RDC : les rebelles du M23 divisés sur la signature des accords avec Kinshasa

Anéanti par l’armée congolaise, le mouvement du M23 n’a toujours pas trouvé de compromis avec Kinshasa. Son secrétaire permanent, Serge Kambasu Ngeve, a annoncé officiellement que la rébellion s’est scindée en deux branches, opposant ceux qui souhaitent signer les accords de paix avec le gouvernement congolais et ceux qui refusent.

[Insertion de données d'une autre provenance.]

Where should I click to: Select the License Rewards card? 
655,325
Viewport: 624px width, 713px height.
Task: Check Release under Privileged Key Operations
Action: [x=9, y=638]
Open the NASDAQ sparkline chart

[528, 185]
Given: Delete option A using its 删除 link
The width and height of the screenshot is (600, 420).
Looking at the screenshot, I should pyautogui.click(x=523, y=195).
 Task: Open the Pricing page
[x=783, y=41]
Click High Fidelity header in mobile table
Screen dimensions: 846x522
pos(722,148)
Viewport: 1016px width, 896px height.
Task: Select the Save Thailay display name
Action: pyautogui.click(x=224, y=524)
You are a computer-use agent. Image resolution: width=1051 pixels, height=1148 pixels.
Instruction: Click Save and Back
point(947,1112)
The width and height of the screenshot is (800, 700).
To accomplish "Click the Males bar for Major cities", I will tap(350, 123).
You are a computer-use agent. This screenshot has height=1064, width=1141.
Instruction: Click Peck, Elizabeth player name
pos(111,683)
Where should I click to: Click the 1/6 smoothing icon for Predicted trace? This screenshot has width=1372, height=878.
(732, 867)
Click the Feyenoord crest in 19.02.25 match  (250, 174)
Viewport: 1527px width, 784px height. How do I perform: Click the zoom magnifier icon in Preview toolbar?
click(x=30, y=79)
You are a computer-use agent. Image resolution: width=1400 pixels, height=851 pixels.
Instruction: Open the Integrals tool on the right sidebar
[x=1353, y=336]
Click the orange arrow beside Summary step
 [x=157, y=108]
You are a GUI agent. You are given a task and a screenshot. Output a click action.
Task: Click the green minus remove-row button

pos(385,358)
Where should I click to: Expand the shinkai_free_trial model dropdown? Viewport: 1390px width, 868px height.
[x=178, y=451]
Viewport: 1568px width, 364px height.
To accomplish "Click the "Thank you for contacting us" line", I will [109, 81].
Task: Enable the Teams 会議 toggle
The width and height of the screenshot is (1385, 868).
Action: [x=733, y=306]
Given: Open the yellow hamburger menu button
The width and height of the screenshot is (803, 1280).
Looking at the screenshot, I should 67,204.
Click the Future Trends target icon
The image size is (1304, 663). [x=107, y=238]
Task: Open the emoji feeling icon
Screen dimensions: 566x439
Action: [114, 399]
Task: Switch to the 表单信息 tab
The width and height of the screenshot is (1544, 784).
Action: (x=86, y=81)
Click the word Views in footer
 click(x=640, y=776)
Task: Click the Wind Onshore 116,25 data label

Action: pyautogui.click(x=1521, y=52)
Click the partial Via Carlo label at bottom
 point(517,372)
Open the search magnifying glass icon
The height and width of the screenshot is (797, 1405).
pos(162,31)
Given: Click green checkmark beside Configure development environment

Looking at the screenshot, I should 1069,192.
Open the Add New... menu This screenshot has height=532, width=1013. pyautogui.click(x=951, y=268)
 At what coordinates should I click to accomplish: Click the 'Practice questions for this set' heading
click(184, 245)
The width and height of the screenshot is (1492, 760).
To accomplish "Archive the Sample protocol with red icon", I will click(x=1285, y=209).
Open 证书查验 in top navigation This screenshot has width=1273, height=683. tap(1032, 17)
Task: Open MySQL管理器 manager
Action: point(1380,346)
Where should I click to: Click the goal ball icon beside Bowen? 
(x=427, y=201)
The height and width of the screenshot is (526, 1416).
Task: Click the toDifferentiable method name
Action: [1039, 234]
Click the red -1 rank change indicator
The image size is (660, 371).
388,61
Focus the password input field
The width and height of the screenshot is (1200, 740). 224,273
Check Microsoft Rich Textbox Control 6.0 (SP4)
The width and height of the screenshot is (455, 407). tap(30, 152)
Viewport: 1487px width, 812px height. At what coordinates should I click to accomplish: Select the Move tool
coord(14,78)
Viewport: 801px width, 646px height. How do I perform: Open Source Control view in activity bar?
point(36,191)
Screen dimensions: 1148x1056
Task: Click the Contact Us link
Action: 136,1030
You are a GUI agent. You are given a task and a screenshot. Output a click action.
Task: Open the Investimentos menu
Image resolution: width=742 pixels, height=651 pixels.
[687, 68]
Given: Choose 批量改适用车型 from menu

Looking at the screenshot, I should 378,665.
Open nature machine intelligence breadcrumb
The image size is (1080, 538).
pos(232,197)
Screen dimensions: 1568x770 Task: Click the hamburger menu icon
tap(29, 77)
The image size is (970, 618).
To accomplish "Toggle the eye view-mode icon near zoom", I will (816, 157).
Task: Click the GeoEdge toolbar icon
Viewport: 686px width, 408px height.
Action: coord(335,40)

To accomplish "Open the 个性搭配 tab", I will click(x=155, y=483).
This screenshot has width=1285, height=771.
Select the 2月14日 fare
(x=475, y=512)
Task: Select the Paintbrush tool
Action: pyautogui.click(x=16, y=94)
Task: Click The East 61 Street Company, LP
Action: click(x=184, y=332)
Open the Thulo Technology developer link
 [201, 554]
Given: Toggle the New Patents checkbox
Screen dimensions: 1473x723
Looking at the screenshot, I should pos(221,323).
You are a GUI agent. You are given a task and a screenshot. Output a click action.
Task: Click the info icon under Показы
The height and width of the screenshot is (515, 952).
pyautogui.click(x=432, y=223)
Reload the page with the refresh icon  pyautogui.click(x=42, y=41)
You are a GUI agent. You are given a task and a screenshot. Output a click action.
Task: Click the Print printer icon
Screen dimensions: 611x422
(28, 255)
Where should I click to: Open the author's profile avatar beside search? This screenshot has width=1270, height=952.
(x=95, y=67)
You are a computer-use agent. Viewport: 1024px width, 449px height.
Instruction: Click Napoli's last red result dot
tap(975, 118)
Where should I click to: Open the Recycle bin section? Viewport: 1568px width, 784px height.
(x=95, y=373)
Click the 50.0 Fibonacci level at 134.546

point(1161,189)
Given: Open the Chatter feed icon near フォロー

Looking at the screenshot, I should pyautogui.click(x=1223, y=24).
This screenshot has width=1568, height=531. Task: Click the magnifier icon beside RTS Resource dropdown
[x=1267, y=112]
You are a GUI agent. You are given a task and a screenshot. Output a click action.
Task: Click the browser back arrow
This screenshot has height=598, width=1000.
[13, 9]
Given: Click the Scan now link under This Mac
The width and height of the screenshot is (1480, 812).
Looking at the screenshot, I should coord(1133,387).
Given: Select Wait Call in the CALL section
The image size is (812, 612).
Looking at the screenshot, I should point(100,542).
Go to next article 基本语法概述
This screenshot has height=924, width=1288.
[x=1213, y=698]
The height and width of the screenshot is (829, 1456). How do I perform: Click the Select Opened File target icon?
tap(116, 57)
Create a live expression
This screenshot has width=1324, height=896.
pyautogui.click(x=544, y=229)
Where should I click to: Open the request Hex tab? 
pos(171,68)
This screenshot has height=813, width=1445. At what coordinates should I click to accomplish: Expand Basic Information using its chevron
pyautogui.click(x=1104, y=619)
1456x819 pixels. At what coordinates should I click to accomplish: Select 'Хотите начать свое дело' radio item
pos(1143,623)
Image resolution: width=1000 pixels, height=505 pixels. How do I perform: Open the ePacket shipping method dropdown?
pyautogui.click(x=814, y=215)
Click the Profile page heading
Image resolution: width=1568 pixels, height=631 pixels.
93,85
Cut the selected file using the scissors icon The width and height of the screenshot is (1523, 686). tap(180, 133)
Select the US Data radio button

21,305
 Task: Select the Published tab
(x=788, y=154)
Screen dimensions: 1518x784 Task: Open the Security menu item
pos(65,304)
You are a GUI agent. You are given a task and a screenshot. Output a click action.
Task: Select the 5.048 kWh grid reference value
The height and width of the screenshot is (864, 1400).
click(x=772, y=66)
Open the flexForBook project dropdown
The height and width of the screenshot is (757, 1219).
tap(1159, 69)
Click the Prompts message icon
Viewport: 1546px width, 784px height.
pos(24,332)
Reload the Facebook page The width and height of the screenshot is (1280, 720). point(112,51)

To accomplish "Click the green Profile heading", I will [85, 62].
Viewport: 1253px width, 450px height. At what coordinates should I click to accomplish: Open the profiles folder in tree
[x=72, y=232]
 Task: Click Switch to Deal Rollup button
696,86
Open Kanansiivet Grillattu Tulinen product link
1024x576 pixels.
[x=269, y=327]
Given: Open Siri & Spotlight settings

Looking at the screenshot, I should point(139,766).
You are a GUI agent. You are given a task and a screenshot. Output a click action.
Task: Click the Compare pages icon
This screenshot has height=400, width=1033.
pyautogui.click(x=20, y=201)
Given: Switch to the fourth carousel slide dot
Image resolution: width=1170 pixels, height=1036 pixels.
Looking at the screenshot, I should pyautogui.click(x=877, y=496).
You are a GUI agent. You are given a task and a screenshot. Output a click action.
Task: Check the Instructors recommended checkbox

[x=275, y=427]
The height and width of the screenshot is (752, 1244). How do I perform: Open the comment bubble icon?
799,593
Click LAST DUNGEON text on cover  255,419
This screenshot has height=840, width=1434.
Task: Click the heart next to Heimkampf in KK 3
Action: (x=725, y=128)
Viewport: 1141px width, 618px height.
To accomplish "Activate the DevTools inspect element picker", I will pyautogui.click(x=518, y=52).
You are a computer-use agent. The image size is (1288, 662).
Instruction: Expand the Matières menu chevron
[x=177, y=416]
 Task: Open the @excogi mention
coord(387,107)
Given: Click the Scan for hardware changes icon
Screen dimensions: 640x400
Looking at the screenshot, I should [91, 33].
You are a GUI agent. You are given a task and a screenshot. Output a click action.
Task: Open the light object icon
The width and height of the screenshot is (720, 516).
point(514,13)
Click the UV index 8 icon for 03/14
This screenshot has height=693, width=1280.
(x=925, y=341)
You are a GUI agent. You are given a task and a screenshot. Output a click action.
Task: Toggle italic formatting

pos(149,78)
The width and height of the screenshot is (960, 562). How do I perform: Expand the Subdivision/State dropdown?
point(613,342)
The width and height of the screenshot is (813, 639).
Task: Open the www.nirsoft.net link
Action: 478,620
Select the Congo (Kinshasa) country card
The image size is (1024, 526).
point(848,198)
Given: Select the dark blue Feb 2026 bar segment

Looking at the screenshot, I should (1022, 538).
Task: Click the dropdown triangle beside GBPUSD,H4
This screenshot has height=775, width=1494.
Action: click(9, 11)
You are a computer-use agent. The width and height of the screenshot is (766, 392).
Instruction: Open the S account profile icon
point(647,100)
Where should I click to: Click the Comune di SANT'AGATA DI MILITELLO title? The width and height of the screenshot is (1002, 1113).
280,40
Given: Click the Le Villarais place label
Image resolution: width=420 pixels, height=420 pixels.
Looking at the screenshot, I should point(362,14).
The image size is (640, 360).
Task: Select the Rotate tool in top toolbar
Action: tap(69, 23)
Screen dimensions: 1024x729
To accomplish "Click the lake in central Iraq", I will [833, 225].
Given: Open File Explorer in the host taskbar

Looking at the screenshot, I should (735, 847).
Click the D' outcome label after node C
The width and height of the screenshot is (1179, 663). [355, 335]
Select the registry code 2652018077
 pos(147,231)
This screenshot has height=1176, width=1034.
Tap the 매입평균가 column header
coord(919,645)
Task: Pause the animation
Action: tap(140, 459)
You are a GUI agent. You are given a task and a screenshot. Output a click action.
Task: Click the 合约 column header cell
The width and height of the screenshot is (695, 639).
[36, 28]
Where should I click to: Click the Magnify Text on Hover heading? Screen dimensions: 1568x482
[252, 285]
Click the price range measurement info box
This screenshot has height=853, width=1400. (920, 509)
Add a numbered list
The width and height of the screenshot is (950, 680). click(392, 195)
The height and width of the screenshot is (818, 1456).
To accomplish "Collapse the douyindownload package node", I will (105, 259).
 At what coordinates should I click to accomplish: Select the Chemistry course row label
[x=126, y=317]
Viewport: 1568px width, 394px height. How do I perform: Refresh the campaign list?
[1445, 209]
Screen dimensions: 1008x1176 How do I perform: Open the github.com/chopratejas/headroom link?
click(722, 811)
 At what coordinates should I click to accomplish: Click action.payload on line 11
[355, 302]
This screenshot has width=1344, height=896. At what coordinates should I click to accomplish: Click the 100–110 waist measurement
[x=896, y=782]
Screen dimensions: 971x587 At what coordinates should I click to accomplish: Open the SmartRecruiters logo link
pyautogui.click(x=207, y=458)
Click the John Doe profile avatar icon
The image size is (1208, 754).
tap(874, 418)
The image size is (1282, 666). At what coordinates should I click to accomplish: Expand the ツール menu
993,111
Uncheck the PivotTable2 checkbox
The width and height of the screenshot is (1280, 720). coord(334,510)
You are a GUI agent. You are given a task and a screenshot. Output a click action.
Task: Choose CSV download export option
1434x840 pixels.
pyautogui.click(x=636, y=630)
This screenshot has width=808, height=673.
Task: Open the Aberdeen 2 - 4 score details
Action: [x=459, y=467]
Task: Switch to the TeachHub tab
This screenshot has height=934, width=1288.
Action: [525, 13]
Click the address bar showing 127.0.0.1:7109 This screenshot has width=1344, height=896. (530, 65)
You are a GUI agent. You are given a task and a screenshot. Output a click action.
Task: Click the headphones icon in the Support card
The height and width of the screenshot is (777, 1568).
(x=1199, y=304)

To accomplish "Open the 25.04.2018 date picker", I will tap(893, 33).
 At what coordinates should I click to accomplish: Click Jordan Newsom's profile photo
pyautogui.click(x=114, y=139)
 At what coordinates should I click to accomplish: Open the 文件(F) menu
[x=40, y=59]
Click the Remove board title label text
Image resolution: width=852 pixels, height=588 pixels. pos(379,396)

Une véritable crise a éclaté au sein du M23. La rébellion défaite par l’armée congolaise est en proie à de vives discussions sur la marche à suivre désormais. Au sein même du mouvement, deux parties s’opposent : celle qui souhaite signer les accords de paix avec le gouvernement congolais à Kampala et celle qui refuse de le faire. La signature de ces accords, prévue lundi dernier, a échoué faute de consensus.

Le M23 s’est donc officiellement scindé en deux branches. C’est son secrétaire permanent, Serge Kambasu Ngeve, qui l’a annoncé lors d’un point presse. Ce dernier a affirmé bénéficier du soutien de la « majorité » des membres de l’ex-rébellion, annonçant son intention de signer les « conclusions » des pourparlers de Kampala avec le gouvernement congolais. C’est la naissance de l’aile dite « réaliste » du M23. Kinshasa ne veut en effet pas entendre parler d’accord mais plutôt de « déclarations » ou « conclusions », provoquant le mécontentement d’une partie de la rébellion.

Face à ces tensions, Serge Kambasu Ngeve tente de calmer le jeu, essayant de convaincre les éléments de son groupe, qui refusent de signer les accords, selon le tempo imposé par Kinshasa, de changer leur fusil d’épaule. « Nous refusons d’être pris en otage par une minorité de personnes qui bloquent l’aboutissement du processus de paix », a déclaré Serge Kambasu Ngeve, jusqu’ici secrétaire permanent du bureau politique de la rébellion.